Texto fornecido:
○ ○ ○

7- Para efetiva aplicação das atribuições profissionais definidas pela Lei Nº 12.378, quais deverão ser as modificações no ensino de Arquitetura de modo adequá-lo ao que estabelece a lei?
Penso que não existe necessidade alguma de modificações no ensino de arquitetura e urbanismo de modo a adequá-lo a Lei 12.378, de 31/12/2010, uma vez que os campos de atuação profissional para o exercício da arquitetura e urbanismo, a que se refere o Art. 3º da referida lei, foram definidos a partir da Resolução MEC/CNE/CES nº 2 de 17 de junho de 2010. Essa Resolução institui as Diretrizes Curriculares Nacionais para os Cursos de Graduação em Arquitetura e Urbanismo, nas quais os núcleos de conhecimentos de fundamentação e de conhecimentos profissionais caracterizam a unidade de atuação profissional. Há, sim, necessidade de ajustes pontuais nas Diretrizes Curriculares Nacionais em função dos novos desafios que se apresentam na formação do arquiteto e urbanista para torná-los cada vez mais aptos ao exercício da profissão no século XXI. Neste sentido, tenho informações de que a Associação Brasileira de Ensino de Arquitetura e Urbanismo – ABEA – já constituiu um grupo de trabalho para apreciar essa e outras questões junto ao Conselho Nacional de Educação – CNE.

○ ○ ○

Registros:

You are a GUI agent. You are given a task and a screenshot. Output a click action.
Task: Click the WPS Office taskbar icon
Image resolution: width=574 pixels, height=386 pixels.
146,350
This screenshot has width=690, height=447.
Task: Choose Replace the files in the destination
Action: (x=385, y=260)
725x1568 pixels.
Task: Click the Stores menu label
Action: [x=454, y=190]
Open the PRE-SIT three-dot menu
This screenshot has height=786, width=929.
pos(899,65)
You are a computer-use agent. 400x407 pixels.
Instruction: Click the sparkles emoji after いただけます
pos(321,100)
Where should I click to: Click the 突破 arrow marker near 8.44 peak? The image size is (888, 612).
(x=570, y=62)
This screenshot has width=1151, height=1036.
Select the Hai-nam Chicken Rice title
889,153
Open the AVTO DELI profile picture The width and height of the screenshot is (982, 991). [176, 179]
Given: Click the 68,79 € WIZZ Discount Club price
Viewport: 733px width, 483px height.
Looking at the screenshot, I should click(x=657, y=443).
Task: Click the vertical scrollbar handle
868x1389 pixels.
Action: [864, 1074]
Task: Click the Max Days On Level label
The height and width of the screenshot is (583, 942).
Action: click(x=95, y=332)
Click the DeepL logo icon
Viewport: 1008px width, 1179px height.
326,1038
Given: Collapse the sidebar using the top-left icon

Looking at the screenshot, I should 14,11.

○ ○ ○

Exercício: De acordo com o texto sobre o ensino de arquitetura, qual resolução definiu os campos de atuação profissional a que se refere o Art. 3º da Lei 12.378?

Resultado do exercício: A Resolução MEC/CNE/CES nº 2, de 17 de junho de 2010.